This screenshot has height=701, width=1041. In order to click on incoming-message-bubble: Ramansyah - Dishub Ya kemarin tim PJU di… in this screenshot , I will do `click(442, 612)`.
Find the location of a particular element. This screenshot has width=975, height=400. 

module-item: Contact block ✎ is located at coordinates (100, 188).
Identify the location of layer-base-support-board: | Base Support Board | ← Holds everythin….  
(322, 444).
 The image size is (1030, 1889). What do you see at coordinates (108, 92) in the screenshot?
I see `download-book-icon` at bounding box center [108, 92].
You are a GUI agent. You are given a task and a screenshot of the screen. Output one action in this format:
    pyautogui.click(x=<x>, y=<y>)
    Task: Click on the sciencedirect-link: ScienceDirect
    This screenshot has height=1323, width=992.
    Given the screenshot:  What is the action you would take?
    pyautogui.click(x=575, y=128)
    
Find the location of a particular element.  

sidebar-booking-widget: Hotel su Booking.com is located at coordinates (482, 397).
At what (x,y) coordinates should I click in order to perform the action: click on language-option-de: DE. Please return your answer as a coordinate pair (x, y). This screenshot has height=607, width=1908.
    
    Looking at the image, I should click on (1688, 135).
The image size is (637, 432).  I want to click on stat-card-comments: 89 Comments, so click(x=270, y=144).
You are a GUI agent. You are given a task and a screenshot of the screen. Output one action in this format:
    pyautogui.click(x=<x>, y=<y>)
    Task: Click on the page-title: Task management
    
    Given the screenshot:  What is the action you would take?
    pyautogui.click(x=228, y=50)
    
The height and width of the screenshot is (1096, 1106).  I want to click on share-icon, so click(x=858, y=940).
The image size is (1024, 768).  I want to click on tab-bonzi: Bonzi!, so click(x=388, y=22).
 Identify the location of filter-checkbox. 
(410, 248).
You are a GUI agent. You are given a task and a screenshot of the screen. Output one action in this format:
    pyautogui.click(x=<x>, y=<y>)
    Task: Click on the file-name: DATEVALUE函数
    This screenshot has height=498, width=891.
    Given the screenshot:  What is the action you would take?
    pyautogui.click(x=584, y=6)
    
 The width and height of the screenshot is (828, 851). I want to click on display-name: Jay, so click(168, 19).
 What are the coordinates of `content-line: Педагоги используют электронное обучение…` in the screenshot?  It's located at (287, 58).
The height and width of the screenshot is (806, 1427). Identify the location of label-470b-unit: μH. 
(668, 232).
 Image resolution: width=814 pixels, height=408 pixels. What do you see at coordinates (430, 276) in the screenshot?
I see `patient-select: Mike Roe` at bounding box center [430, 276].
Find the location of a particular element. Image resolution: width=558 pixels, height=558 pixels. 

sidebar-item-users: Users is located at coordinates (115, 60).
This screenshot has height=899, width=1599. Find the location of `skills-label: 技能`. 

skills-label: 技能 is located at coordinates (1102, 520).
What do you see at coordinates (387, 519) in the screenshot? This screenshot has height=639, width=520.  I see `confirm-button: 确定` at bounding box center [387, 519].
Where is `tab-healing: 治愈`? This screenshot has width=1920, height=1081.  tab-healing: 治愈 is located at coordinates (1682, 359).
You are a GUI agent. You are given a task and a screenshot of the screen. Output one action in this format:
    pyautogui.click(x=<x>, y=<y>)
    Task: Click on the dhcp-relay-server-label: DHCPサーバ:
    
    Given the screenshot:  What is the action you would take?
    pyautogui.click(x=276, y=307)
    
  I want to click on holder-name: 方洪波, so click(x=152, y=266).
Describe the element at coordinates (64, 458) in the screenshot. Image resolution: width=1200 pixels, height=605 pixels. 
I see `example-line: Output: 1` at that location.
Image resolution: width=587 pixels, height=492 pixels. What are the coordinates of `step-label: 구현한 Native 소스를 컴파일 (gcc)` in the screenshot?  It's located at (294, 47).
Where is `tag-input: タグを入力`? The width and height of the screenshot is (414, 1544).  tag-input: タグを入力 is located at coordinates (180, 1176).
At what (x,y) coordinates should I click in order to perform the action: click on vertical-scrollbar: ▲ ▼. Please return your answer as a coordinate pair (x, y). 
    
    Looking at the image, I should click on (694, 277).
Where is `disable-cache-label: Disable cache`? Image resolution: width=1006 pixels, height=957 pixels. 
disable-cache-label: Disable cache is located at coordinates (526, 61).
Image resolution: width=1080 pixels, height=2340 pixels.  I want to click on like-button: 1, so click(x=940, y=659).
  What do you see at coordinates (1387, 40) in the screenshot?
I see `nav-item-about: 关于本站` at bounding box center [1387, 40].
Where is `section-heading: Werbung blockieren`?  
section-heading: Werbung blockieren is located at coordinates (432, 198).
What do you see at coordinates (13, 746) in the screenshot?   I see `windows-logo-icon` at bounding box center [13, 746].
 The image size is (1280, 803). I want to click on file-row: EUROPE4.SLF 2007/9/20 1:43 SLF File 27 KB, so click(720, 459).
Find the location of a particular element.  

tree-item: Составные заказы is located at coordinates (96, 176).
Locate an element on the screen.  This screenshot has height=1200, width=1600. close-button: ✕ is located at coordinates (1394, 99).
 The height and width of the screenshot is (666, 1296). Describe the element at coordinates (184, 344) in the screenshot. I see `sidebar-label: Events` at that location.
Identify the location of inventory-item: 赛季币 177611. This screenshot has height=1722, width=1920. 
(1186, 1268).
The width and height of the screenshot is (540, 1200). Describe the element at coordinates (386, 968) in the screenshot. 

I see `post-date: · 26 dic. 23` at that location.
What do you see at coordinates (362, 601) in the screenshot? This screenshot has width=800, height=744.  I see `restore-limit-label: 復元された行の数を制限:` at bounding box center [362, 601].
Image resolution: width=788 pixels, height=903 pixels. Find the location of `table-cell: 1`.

----------------------------------------

--- Work instruction ---
Lay out the listing as a Markdown table with columns Num and Content, numbering each row and leaving out blank lines. Begin at the line that contains "The image size is (1024, 768)." and stop after the line that contains "(410, 248).".

--- Response ---
| Num | Content |
|---|---|
| 1 | The image size is (1024, 768).  I want to click on tab-bonzi: Bonzi!, so click(x=388, y=22). |
| 2 |  Identify the location of filter-checkbox.  |
| 3 | (410, 248). |